Float comparison

Flash Gordon · May 21, 2009

CBFalconer said:
Flash Gordon wrote:
.... snip ...

I did that in another message in the last 2 days to Keith.

I had not seen that at the time I wrote the above. However, you failed
to answer the subsequent question that Keith posed (which is the same as
I would have asked, and now have re-asked in slightly different words).

You often fail to read the entire thread before responding (you have
stated this), and so post advice which has either already been covered
or already been shown to be wrong. So why comment if someone else does
it occasionally?

squeamz · May 21, 2009

... snip ...

You seem to feel that C programmers are not allowed to use
arithmetic. I will say no more.

The crazy ship continues to sail...

Antoninus Twink · May 21, 2009

People do not seem to appreciate my attempt to inject a touch of
humor/humour.

Most people are unlikely to be in the mood for a laugh when they're in
the middle of plowing through your latest absurd misunderstandings in
this great big car wreck of a thread.

Antoninus Twink · May 21, 2009

I can't use Saddams methodology.

Well, this thread seems to be a mighty powerful weapon of mass
distraction.

Antoninus Twink · May 21, 2009

To acknowledge complete ignorance of basic ideas and to announce a
refusal to ever even look into it is somewhat sad, I suppose.

Completely characteristic of Heathfield, though - he's closed-minded in
every conceivable respect.

Kenny McCormack · May 21, 2009

Most people are unlikely to be in the mood for a laugh when they're in
the middle of plowing through your latest absurd misunderstandings in
this great big car wreck of a thread.

Heh heh. You know, in the other thread, where I pointed out that
neither Kiki nor Chuckie have any sense of humor, I almost wrote that
neither of them could even spell the word. But I didn't. I thought it
would be a bit trite to use that tired old cliche.

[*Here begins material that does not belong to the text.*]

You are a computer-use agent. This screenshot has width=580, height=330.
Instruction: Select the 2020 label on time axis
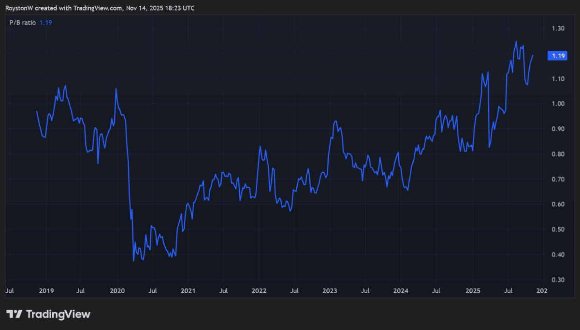pyautogui.click(x=117, y=291)
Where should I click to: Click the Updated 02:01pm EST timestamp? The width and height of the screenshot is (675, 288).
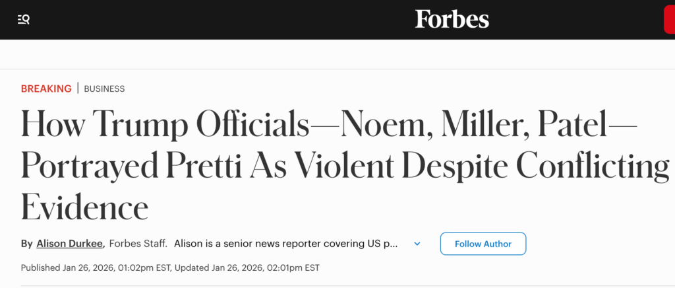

But here, Chuckie has gone out of his way to demonstrate exactly that.

CBFalconer · May 21, 2009

You snipped the demo, which I am re-inserting below. Note the
first sentence.

--------------- reinsert ----------

Not so. As an elementary demo, I am using double to prepare
a 'real value', and float to demonstrate.

#include <stdio.h>
#include <float.h>

/* Show that a value is altered by storing in a float */
void demo(void) {
volatile double d; /* volatile to ensure store/loads happen */
volatile float f;

d = 1.0/3;
f = 0; /* just to ensure d is actually stored */
f = d;
printf("DBL_DIG=%d\t d=%.*e\n", DBL_DIG, DBL_DIG+2, d);
printf("FLT_DIG=%d\t f=%.*e\n", FLT_DIG, FLT_DIG+2, (double)f);
}

/* ----------------- */

int main(void) {
demo();
return 0;
}

[1] c:\c\junk>a
DBL_DIG=15 d=3.33333333333333315e-01
FLT_DIG=6 f=3.33333343e-01

Click to expand...

---------- end reinsert ----------

It's the implicit conversion from double to float that changes the
value. The value stored in f by this assignment is a value of type
float, and that value is unaltered by the fact that it's stored in an
object.

The use of double is simply to simulate a real value. I am not
about to write and publish a rational arithmetic system for this
discussion. It has demonstrated that the double held a value.
Placing that precise number in a float altered its value. You can
ignore the use of double, and imagine that that type is real. The
values wouldn't be the same, in fact I would have a difficulty
printing them as a single number. But it would show the process.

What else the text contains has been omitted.